TASK TO CARRY OUT => In the data below, find the line containing "How do I perform: Open"; transcribe it and each line after it exactly, through the last, skipping pictures.
BEGIN
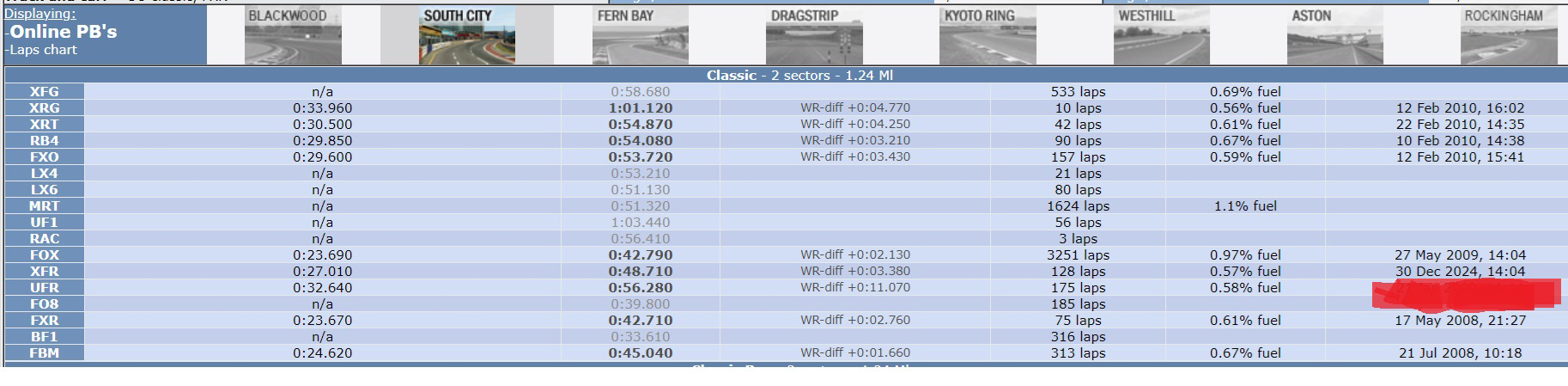Open the FXO car row label

click(x=44, y=157)
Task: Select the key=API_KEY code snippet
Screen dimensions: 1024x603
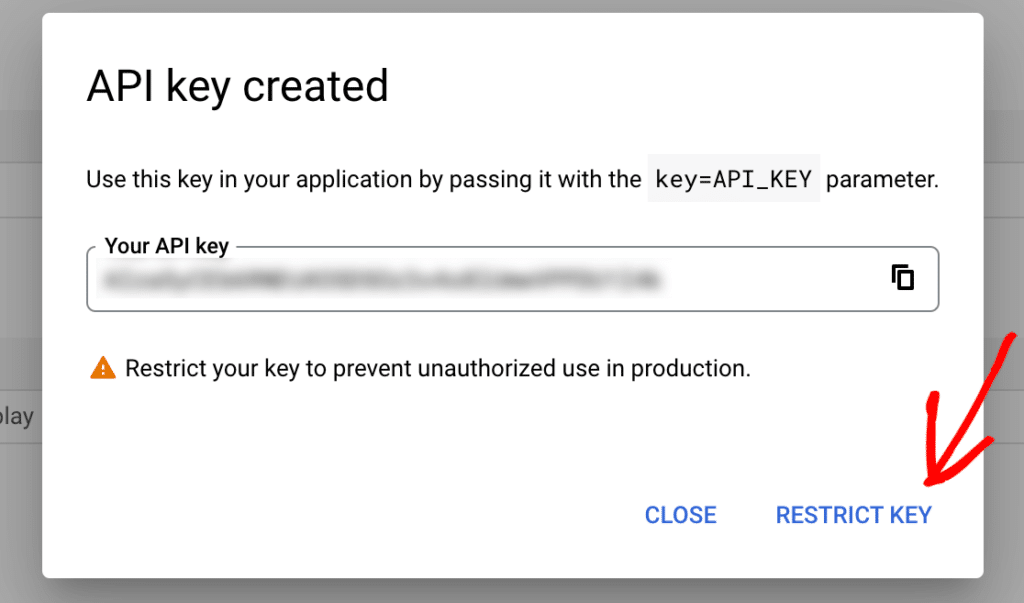Action: 733,178
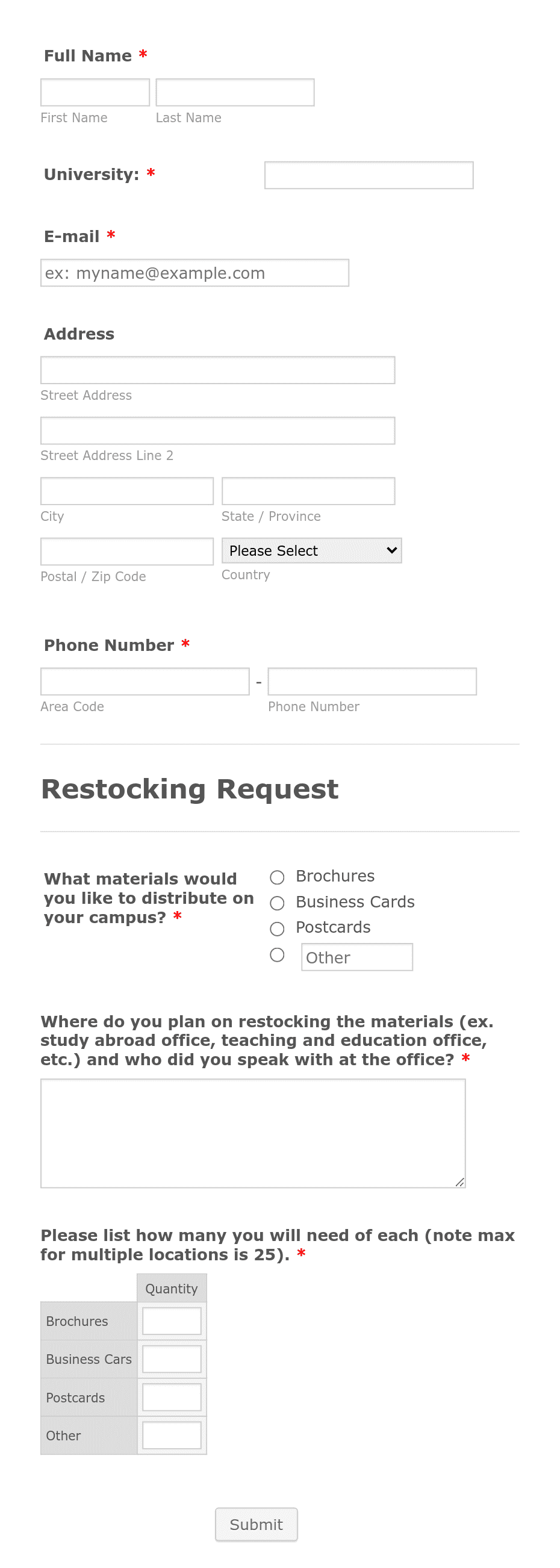Select the radio button next to Other
The image size is (560, 1568).
(277, 954)
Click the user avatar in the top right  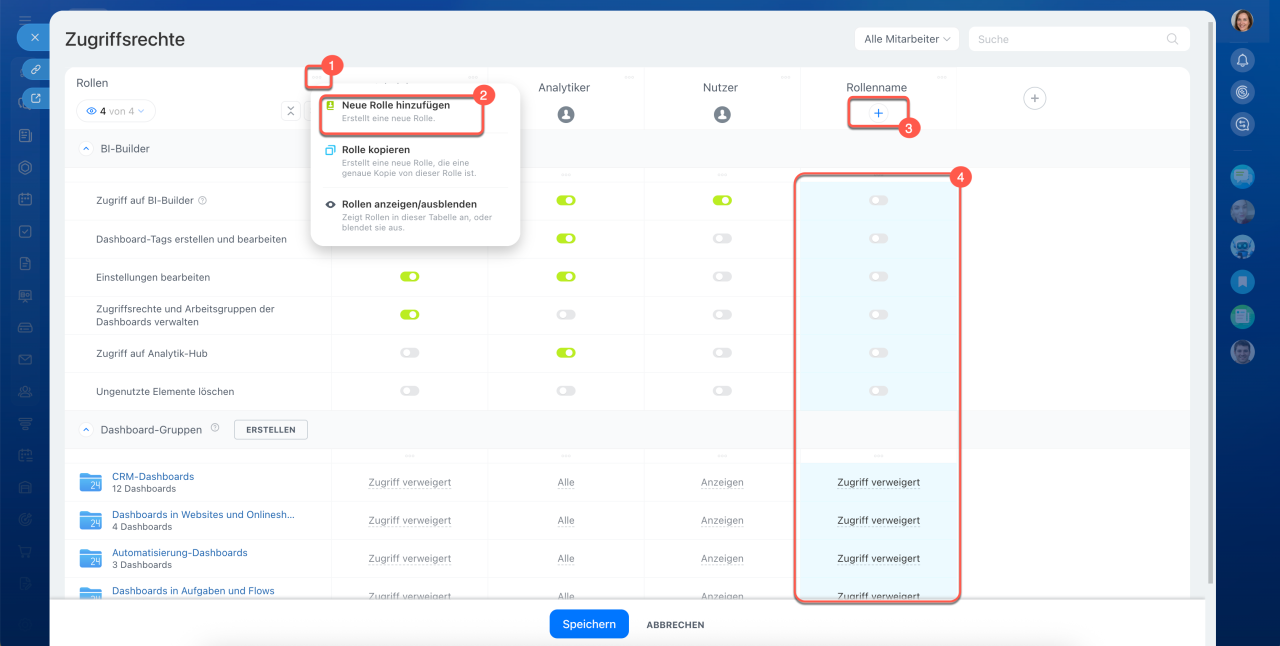coord(1242,21)
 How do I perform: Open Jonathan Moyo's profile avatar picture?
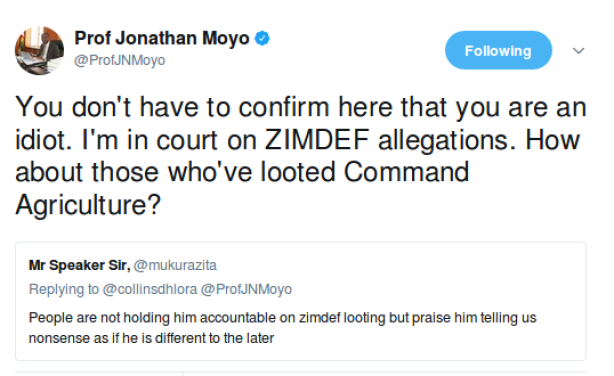39,51
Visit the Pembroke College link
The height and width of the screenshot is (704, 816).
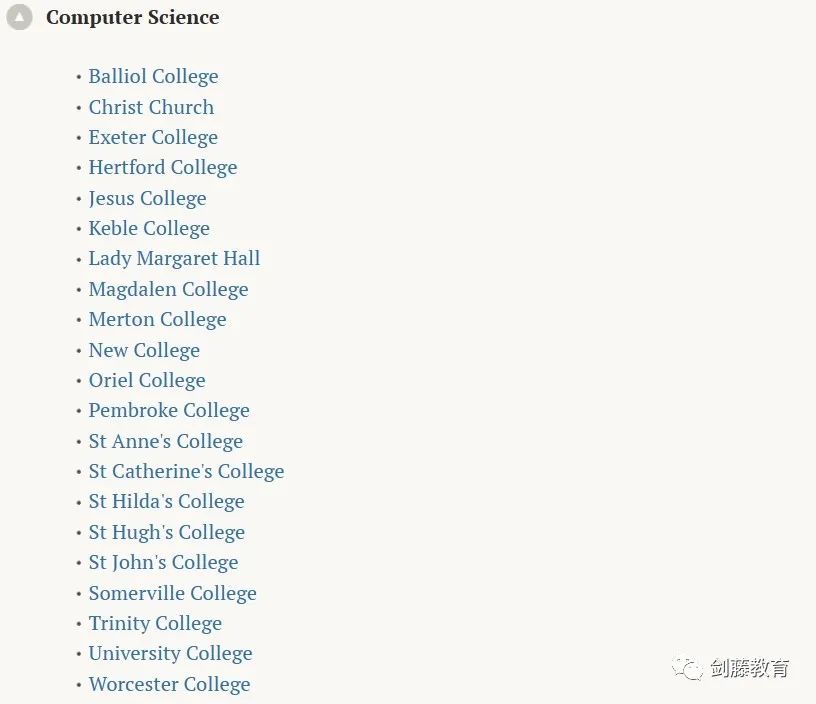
END
FINAL ANSWER =>
 How do I perform: Open Jonathan Moyo's profile avatar picture?
39,51
Visit the Pembroke College link
The height and width of the screenshot is (704, 816).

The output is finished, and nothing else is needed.